**ABOUT THIS EXERCISE:**
Edit the material below by replacing every instance of "Find the location of" with "Determine the position of", and leave everything else unchanged.

[Stored items]
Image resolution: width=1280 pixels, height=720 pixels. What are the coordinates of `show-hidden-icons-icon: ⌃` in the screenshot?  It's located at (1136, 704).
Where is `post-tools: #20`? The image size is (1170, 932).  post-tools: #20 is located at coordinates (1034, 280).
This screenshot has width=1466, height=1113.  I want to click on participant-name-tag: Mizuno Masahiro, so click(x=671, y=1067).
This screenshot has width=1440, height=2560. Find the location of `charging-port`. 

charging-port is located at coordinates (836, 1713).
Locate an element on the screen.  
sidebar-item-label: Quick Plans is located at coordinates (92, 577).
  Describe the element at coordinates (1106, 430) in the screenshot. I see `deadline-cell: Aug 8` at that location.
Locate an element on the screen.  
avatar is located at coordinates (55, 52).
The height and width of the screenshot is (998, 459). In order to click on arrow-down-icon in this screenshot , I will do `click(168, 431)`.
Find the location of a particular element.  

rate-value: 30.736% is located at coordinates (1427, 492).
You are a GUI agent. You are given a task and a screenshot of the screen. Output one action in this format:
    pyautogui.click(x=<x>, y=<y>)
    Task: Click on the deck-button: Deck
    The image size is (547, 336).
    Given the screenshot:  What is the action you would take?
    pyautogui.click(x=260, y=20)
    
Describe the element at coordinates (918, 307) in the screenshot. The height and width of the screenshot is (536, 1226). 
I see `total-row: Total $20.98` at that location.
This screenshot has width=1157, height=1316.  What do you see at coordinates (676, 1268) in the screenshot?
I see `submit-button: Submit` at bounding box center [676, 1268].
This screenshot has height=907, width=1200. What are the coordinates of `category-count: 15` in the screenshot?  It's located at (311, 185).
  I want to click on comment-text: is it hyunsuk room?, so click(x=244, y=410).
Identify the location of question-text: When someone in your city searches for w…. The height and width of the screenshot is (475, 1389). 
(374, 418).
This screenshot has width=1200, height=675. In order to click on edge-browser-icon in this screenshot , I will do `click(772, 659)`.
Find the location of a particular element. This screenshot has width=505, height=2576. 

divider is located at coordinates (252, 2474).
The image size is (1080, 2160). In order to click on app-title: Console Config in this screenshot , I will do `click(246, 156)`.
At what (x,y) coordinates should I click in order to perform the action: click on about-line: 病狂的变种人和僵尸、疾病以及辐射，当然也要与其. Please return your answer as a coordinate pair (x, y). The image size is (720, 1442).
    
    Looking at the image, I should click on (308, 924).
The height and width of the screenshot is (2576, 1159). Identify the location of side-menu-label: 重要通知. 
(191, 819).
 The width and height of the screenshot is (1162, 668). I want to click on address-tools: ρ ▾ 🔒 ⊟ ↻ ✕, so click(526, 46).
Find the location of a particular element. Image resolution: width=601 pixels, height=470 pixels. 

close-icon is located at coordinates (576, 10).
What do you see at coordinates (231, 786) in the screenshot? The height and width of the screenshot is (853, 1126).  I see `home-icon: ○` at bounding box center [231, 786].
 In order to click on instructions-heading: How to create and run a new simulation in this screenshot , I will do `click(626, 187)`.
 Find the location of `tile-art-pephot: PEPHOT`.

**WRITTEN SOLUTION:**
Image resolution: width=1280 pixels, height=720 pixels. What are the coordinates of `show-hidden-icons-icon: ⌃` in the screenshot?  It's located at (1136, 704).
Where is `post-tools: #20`? The image size is (1170, 932).  post-tools: #20 is located at coordinates (1034, 280).
This screenshot has width=1466, height=1113.  I want to click on participant-name-tag: Mizuno Masahiro, so click(x=671, y=1067).
This screenshot has width=1440, height=2560. Determine the position of `charging-port`. 

charging-port is located at coordinates (836, 1713).
Locate an element on the screen.  
sidebar-item-label: Quick Plans is located at coordinates (92, 577).
  Describe the element at coordinates (1106, 430) in the screenshot. I see `deadline-cell: Aug 8` at that location.
Locate an element on the screen.  
avatar is located at coordinates (55, 52).
The height and width of the screenshot is (998, 459). In order to click on arrow-down-icon in this screenshot , I will do `click(168, 431)`.
Determine the position of a particular element.  

rate-value: 30.736% is located at coordinates (1427, 492).
You are a GUI agent. You are given a task and a screenshot of the screen. Output one action in this format:
    pyautogui.click(x=<x>, y=<y>)
    Task: Click on the deck-button: Deck
    The image size is (547, 336).
    Given the screenshot:  What is the action you would take?
    pyautogui.click(x=260, y=20)
    
Describe the element at coordinates (918, 307) in the screenshot. The height and width of the screenshot is (536, 1226). 
I see `total-row: Total $20.98` at that location.
This screenshot has width=1157, height=1316.  What do you see at coordinates (676, 1268) in the screenshot?
I see `submit-button: Submit` at bounding box center [676, 1268].
This screenshot has height=907, width=1200. What are the coordinates of `category-count: 15` in the screenshot?  It's located at (311, 185).
  I want to click on comment-text: is it hyunsuk room?, so click(x=244, y=410).
Identify the location of question-text: When someone in your city searches for w…. The height and width of the screenshot is (475, 1389). 
(374, 418).
This screenshot has width=1200, height=675. In order to click on edge-browser-icon in this screenshot , I will do `click(772, 659)`.
Determine the position of a particular element. This screenshot has width=505, height=2576. 

divider is located at coordinates (252, 2474).
The image size is (1080, 2160). In order to click on app-title: Console Config in this screenshot , I will do `click(246, 156)`.
At what (x,y) coordinates should I click in order to perform the action: click on about-line: 病狂的变种人和僵尸、疾病以及辐射，当然也要与其. Please return your answer as a coordinate pair (x, y). The image size is (720, 1442).
    
    Looking at the image, I should click on (308, 924).
The height and width of the screenshot is (2576, 1159). Identify the location of side-menu-label: 重要通知. 
(191, 819).
 The width and height of the screenshot is (1162, 668). I want to click on address-tools: ρ ▾ 🔒 ⊟ ↻ ✕, so click(526, 46).
Determine the position of a particular element. Image resolution: width=601 pixels, height=470 pixels. 

close-icon is located at coordinates (576, 10).
What do you see at coordinates (231, 786) in the screenshot? The height and width of the screenshot is (853, 1126).  I see `home-icon: ○` at bounding box center [231, 786].
 In order to click on instructions-heading: How to create and run a new simulation in this screenshot , I will do `click(626, 187)`.
 Determine the position of `tile-art-pephot: PEPHOT`.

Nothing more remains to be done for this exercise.